Inhibition of L-Type Ca2+ Channels by Carbon Monoxide

Inhibition of K+ channels in glomus cells underlies excitation of the carotid body by hypoxia. It has recently been proposed that hypoxic inhibition involves either activation of AMP activated protein kinase (AMPK) or inhibition of carbon monoxide (CO) production by heme oxygenase 2 (HO-2). In the vasculature, L-type Ca2+ channels are also O-2 sensitive. Here, we have investigated the possible involvement of either AMPK or CO in the hypoxic inhibition of L-type Ca2+ channels.
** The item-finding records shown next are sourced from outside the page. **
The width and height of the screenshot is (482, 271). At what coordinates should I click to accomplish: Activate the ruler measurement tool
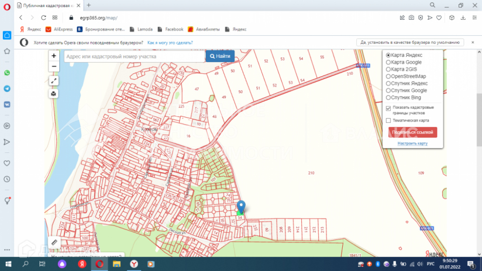point(54,243)
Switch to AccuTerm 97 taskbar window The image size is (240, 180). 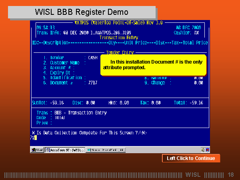[64, 150]
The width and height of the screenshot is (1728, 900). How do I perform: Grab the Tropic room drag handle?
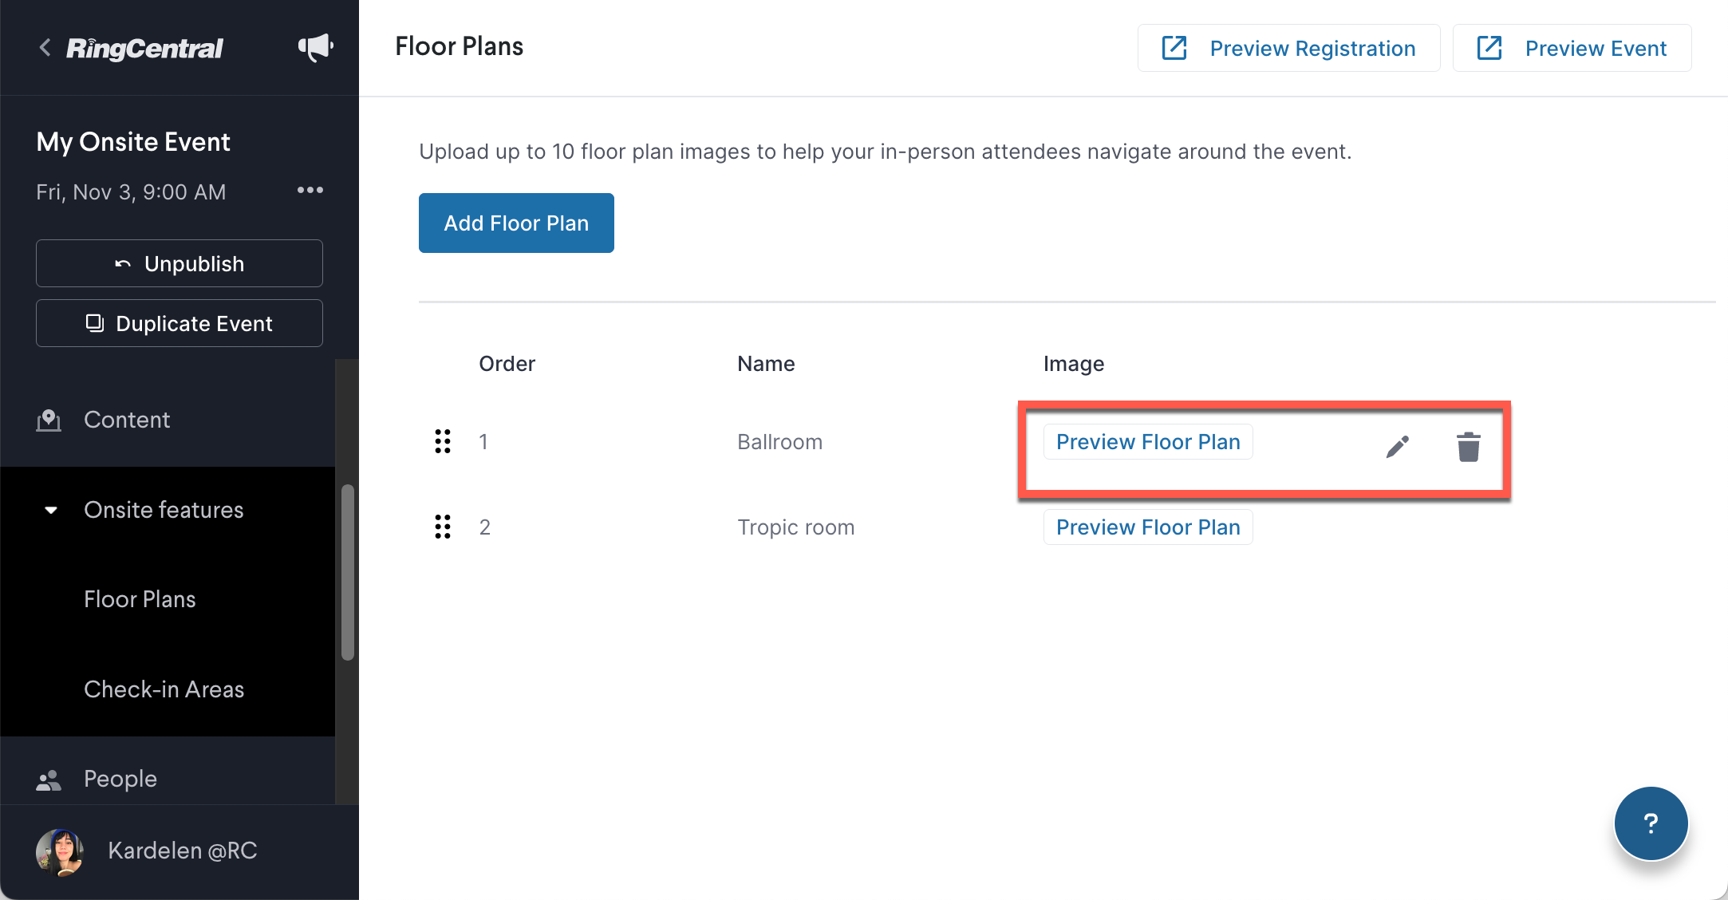443,527
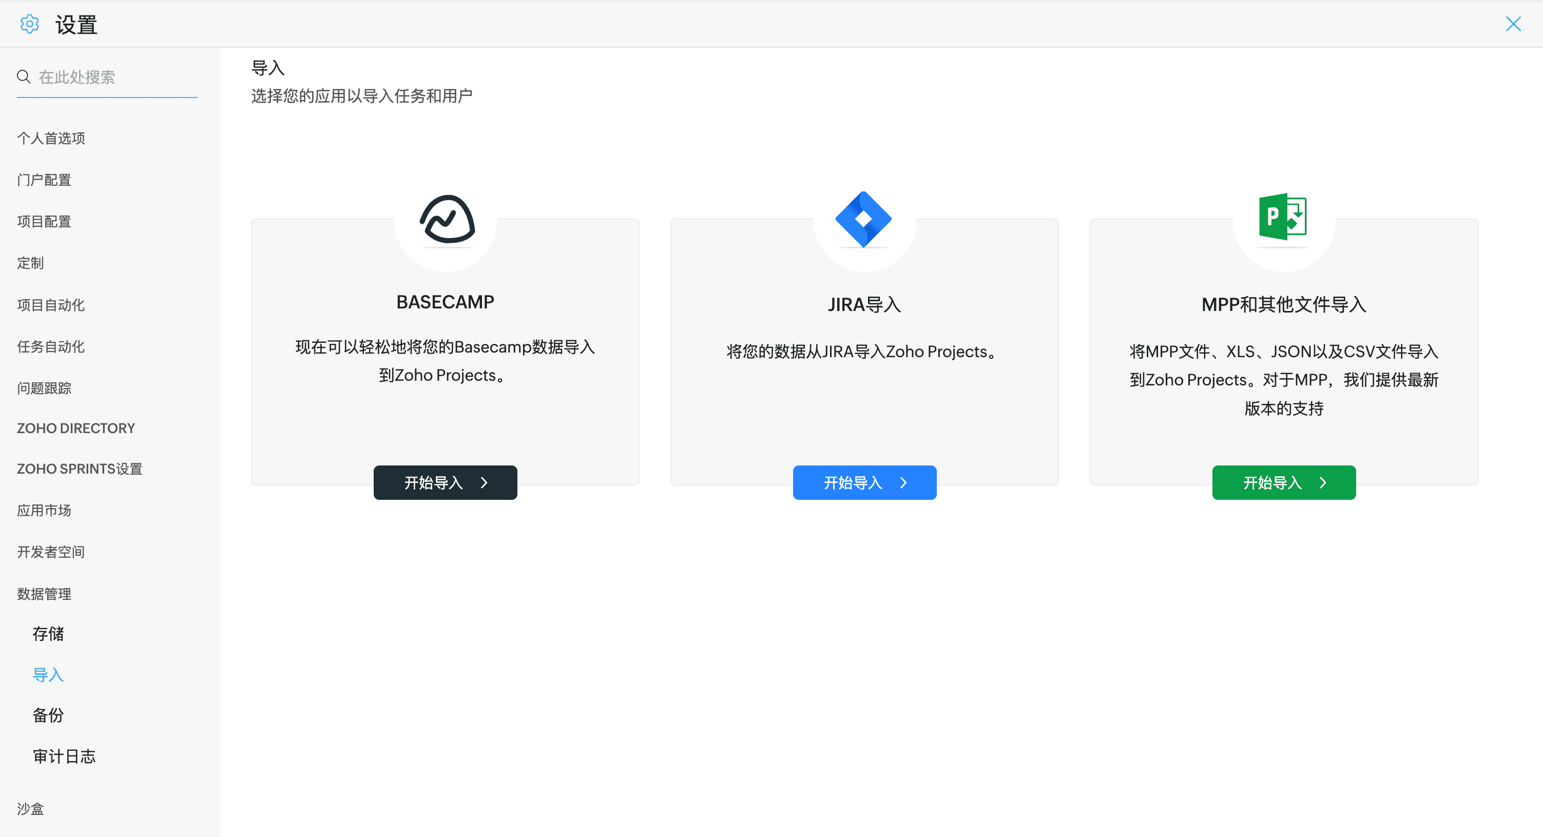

Using whole-cell patch clamp recordings from HEK293 cells stably expressing the human cardiac alpha(1C) Ca2+ channel subunit, we found that pre-treatment of cells with AICAR (to activate AMPK) was without effect on Ca2+ currents. CO, applied via the donor molecule CORM-2 caused reversible, voltage-independent Ca2+ channel inhibition of up to ca. 50%, whereas its inactive form (iCORM) was without significant effect. Effects of CO were prevented by the antioxidant MnTMPyP, but not by inhibition of NADPH oxidase (with either apocynin or diphenyleneiodonium), or xanthine oxidase (with allopurinol). Instead, inhibitors of complex III of the mitochondrial electron transport chain and a mitochondrial-targeted antioxidant (Mito Q), prevented the effects of CO. Our data suggest that hypoxic inhibition of L-type Ca2+ channels does not involve AMPK or CO. However, the known cardio-protective effects of HO-1 could arise from an inhibitory action of CO on L-type Ca2+ channels.